Content starts

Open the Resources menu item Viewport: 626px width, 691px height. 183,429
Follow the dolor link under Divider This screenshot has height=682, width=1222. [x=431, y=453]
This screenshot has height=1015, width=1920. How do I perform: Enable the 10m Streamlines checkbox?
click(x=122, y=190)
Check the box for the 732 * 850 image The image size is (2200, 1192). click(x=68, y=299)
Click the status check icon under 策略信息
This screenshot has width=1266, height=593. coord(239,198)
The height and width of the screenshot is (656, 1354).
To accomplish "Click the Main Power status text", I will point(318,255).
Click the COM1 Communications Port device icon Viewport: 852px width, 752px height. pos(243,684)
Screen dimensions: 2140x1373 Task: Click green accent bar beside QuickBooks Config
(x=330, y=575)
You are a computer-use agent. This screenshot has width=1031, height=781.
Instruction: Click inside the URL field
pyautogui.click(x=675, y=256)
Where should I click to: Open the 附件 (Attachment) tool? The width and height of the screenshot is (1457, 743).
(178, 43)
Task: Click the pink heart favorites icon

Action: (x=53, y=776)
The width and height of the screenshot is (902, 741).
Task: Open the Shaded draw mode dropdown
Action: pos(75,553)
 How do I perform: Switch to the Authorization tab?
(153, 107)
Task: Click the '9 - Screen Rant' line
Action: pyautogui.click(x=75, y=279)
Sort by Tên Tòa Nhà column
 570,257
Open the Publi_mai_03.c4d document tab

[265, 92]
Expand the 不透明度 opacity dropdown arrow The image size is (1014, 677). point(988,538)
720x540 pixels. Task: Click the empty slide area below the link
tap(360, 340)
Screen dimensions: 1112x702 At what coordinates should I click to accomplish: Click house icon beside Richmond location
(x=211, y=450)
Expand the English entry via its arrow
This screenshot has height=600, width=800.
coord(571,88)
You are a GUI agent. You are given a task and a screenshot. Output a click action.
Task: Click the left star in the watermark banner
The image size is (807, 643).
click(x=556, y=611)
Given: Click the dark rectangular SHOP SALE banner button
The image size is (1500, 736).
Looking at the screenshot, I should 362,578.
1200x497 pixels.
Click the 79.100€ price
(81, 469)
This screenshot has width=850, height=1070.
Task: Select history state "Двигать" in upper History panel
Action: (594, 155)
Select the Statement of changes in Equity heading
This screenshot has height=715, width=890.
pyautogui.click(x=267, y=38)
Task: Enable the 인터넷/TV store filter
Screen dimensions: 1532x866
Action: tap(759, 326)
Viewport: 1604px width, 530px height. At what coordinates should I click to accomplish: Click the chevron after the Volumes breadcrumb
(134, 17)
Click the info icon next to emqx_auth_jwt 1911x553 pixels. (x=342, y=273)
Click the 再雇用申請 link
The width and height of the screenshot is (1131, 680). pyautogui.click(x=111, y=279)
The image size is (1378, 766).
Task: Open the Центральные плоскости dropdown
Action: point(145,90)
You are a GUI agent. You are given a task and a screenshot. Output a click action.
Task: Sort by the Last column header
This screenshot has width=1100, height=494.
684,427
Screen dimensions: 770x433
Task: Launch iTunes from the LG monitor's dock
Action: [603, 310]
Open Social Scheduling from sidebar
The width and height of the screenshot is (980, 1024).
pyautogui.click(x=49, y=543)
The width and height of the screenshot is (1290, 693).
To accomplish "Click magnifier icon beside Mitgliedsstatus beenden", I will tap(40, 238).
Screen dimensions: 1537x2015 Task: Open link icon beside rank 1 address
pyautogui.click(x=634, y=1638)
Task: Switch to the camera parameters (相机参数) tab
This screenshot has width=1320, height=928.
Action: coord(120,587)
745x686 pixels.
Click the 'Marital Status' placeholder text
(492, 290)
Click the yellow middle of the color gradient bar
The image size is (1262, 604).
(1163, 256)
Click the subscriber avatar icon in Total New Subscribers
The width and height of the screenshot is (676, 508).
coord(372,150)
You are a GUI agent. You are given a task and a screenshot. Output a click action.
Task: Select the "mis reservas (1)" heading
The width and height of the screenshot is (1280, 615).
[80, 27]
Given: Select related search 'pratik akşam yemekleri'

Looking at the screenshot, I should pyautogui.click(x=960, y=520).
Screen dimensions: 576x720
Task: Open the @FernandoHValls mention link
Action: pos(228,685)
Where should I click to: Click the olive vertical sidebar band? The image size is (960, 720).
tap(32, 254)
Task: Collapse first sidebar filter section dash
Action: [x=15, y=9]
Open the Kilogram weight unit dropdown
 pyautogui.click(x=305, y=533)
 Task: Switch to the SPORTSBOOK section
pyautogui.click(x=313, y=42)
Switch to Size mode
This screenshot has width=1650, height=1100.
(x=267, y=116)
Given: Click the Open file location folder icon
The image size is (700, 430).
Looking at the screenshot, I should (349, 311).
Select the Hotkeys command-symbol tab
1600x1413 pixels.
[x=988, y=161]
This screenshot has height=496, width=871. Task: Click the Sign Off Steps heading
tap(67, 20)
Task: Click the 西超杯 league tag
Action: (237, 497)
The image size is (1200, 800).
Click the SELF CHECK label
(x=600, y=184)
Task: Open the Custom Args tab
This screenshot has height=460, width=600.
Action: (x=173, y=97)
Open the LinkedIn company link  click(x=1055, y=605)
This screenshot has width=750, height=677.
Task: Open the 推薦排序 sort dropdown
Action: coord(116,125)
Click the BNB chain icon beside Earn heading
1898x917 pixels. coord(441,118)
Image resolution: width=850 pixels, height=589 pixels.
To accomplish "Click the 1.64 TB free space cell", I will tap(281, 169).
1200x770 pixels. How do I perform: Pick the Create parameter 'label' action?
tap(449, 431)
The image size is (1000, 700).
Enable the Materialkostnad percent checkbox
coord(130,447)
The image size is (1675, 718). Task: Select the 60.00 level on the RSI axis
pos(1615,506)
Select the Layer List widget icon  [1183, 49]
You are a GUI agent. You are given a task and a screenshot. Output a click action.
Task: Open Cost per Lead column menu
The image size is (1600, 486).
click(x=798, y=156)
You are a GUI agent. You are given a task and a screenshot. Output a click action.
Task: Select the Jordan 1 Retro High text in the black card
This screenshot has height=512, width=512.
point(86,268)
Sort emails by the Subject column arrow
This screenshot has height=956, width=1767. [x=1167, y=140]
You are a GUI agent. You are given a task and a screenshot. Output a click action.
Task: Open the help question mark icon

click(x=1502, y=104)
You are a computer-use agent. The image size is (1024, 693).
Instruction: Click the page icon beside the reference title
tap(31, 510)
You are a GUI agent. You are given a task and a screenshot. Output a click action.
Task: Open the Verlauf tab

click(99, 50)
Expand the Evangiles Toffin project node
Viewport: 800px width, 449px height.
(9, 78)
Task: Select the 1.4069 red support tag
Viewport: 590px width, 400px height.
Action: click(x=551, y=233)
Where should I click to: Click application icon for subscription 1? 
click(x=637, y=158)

Content ends

• _WHAT IS NEEDED_:
Extract every line of the records above that contains the word "menu".

• _EXERCISE RESPONSE_:
Open the Resources menu item Viewport: 626px width, 691px height. 183,429
Task: Open Cost per Lead column menu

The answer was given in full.